Source: Corporate Tax Guide- CTGACS1

3. Taiwan may impose travel restrictions for directors of companies having unpaid taxes

The Ministry of Finance in Taiwan has recently released a notification regarding potential travel restrictions applicable to directors of companies with unsettled tax obligations, even in instances of company liquidation.

In an example given by the National Taxation Bureau of the Northern Area (NTBNA), MOF, Mr A, a director of Company A, took advantage of the consecutive holidays to arrange a long-awaited trip abroad as the epidemic subsided and borders reopened. To his surprise, as he was going through the departure procedures at the airport, he was restricted from leaving the Republic of China by Customs due to the Company’s unpaid taxes. Mr. A was furious and argued that although he serves as a director of the Company, he is not the chairman, and the Company’s unpaid taxes should not be his concern. He questioned why he was restricted from leaving the ROC.

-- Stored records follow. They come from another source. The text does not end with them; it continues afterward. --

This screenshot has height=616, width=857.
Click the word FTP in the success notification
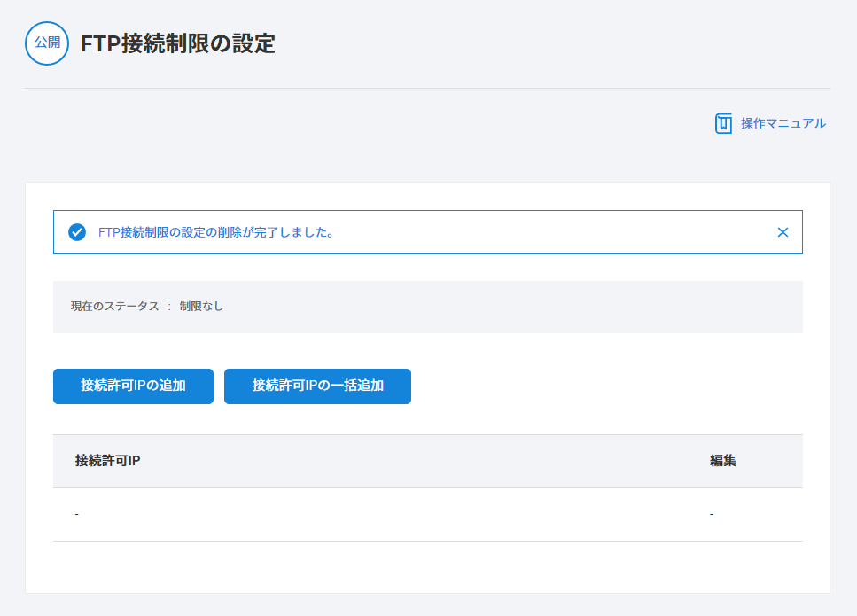(108, 232)
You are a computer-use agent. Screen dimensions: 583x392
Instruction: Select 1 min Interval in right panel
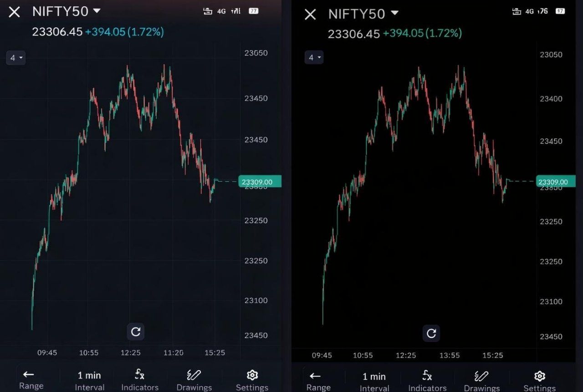point(374,381)
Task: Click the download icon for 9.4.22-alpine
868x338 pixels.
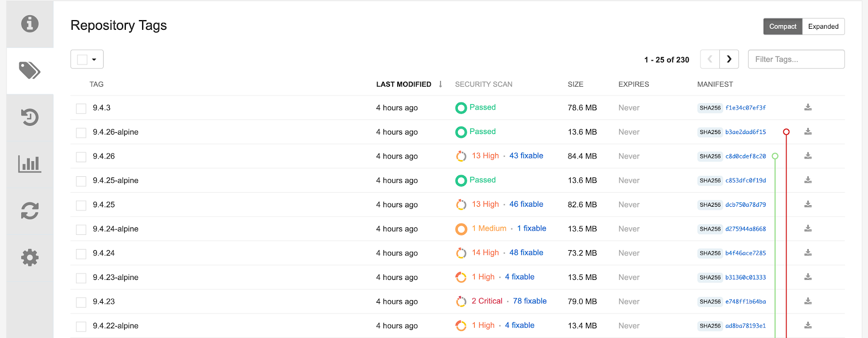Action: pyautogui.click(x=808, y=325)
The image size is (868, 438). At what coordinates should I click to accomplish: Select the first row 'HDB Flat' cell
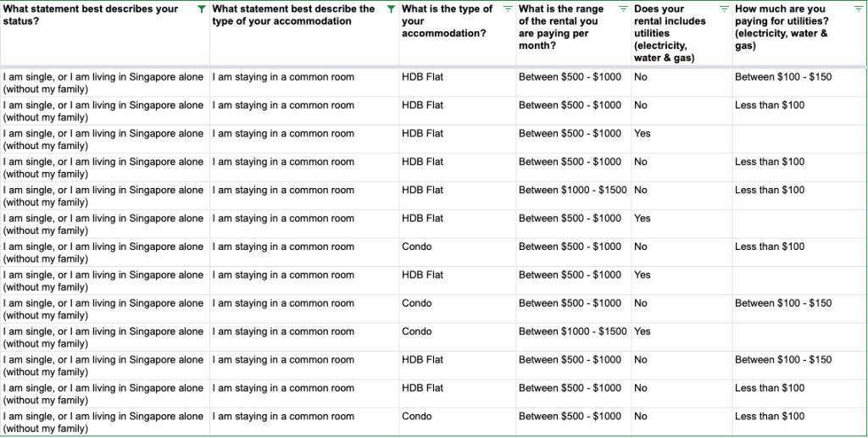[x=457, y=83]
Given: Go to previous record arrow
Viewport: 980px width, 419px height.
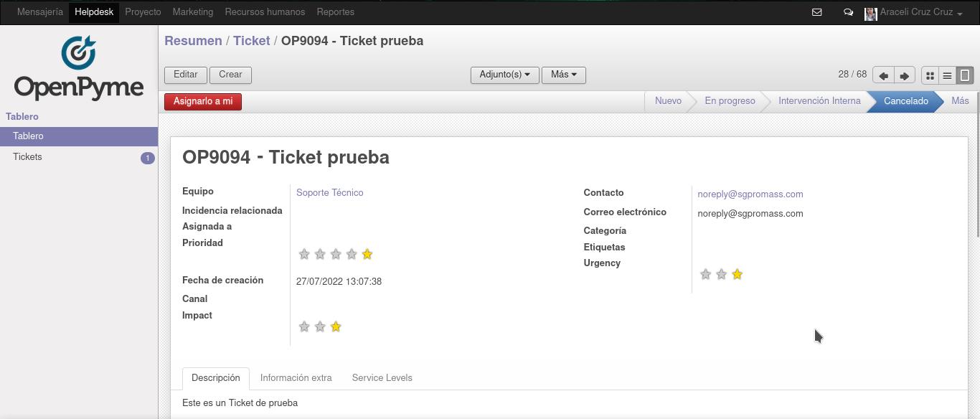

The Bureau explained that according to Paragraph 3, Article 24 of the Tax Collection Act, if a profit-seeking enterprise owes confirmed tax payments exceeding NT$2,000,000 or owes tax payments exceeding NT$3,000,000 before the conclusion of procedures for administrative remedies and meets the conditions stipulated for “Restriction on Exiting and Lifting of Exit Restrictions on Tax Debtors or Responsible Persons of Profit-Seeking Enterprises with Tax Arrears”, the responsible persons may be restricted from leaving the ROC.

Company A, limited by shares, has accumulated about NT$21.18 million in unpaid profit-seeking enterprise income tax. The Bureau found that the conditions for restricting the responsible persons’ leaving the ROC were met. However, Company A’s registration was nullified by the Ministry of Economic Affairs.

According to Article 24 and Article 26-1 of the Company Act, Company A should undergo liquidation, during which the liquidators should act as the legal representative. If it is deemed necessary to restrict the responsible persons from leaving the country, the liquidators should be the subject of the travel restriction. Upon investigation, it was found that the Company’s articles of incorporation did not specify a liquidator, and the shareholders’ meeting did not pass any resolution to appoint a liquidator. Therefore, according to Paragraph 1, Article 322 of the same law, all directors should act as the liquidators. Mr. A serves as a director of the Company, and to safeguard tax claims, the Bureau has the authority to restrict Mr. A from leaving the ROC.

The Bureau advises that if one holds a position as a director of a company limited by shares, he or she should not ignore the Company’s unpaid taxes simply because the Ministry of Economic Affairs has nullified the Company’s registration. Even if he or she does not serve as the chairman of the board of the Company, he or she could still be subject to travel restrictions due to his/her role as a director, which, according to the law, could entail acting as the liquidator.